SNS疲れを癒す最新の「メタバースSNS」

  • 全員が初期アバターなら恥ずかしくないもん……!

そもそも、Twitter民がなかなか亡命できないのは、Twitterと同じぐらい汚い川がなかなか見つからないからであり、TwitterよりキレイなSNSでよければいくらでもある。

最近も「Twitterの代わりのSNS」で検索したら「これからはVチューバー系SNSや投資系SNSが流行ります」というページが出てきてすぐにブラウザを閉じた。肥溜めの場所を聞いている人間にスタバを案内しないでほしい。

そんな「Twitter民が逃げてこないであろう安全なSNS」として最近注目されているのが、メタバースSNSの「Bondee」である。

メタバース(仮想現実)SNSと言われる通り、ユーザーは自らの分身である「アバター」を作り、仮想空間内で他のユーザーと交流するというSNSだ。アバターに様々な格好をさせられるのはもちろん、自分の部屋のインテリアもカスタマイズできるため、オシャレな若者の間で広まりつつあるらしい。

アバターを使ったコミュニケーションツールならアメーバピグなど今までもあったはずだ。それらとBondeeの違いは、SNSを使って新しい交流を広げるのではなく、すでに交流のあるリアル知人と交流することを目的として作られたところであり、それがSNS疲れした若者に受け入れられているらしい。

確かにBondeeは登録人数が50人までであり、この時点でフォロワー数によってマウントを取り合う世界観ではない。そしてアバターを使うため、容姿をジャッジされることがない、という点も好評のようだ。
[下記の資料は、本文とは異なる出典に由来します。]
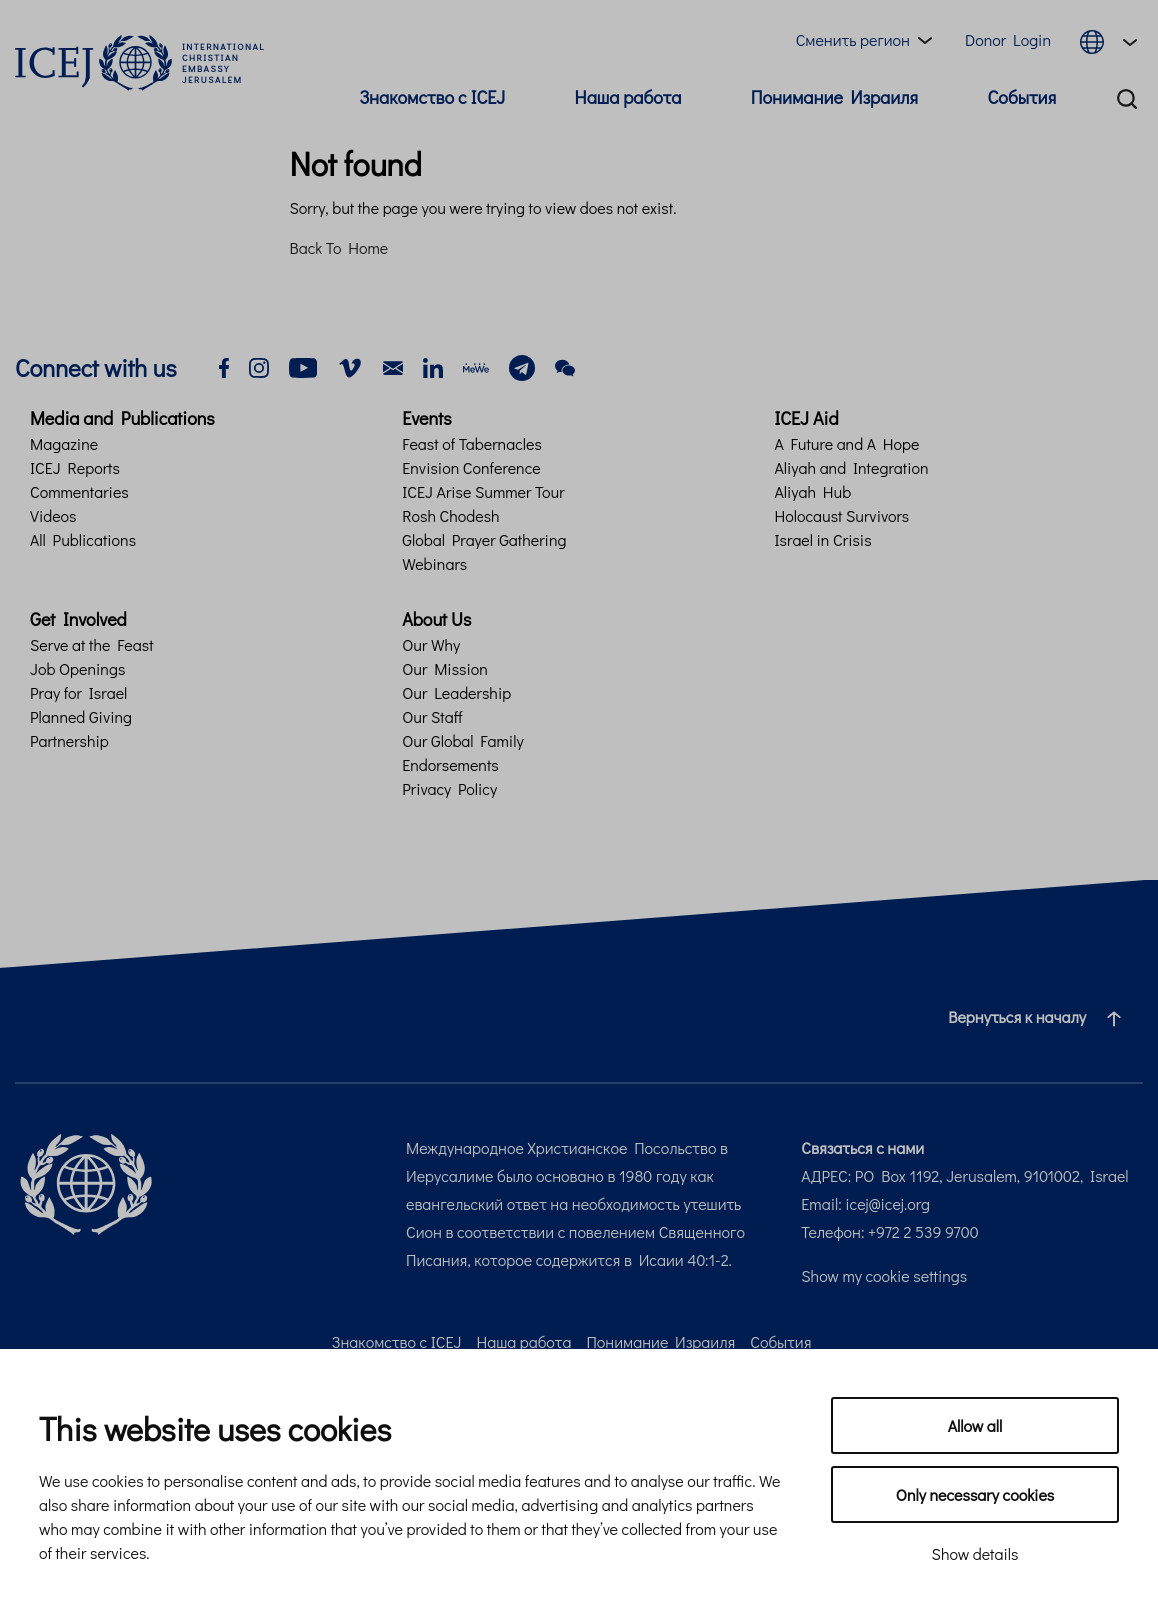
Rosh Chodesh (450, 515)
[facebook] (224, 365)
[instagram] (259, 365)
Twitterでは己のツラを載せる奴の方が少数派であり「そんなことより俺の推しを見てくれ」とソシャゲのスクショを貼る連中ばかりなので、「容姿を出さなくていいことにホッとする」という感覚が全然わからないが、最近の若者はずいぶん辛い環境にいるようである。

そんな若者に「Twitter」という癒しツールを紹介したい。「Twitterでマウントを取っている」こと自体が最大の恥なので、意外とTwitterでのマウント合戦は少なく、むしろイケてなさを競っているぐらいだ。

一応Bondeeのアプリを見たが、見た限りアバターに使用できるパーツはどれもオシャレで、モヒカンの一つもない。しかし「おもしろいアバターを作らないと」という発想も、Twitter病であり、Twitter疲れの典型なのかもしれない。

確かにBondeeはTwitter民が寄り付かなそうなので、「Twitter野郎と同じ水に浸かりたくない」という人にはお勧めのSNSである。

50人としか繋がれないと言っても「リアル知人」に限定されたら手に余りすぎる。むしろSNS内以外でどう知人を作ったら良いかがもうわからないのである。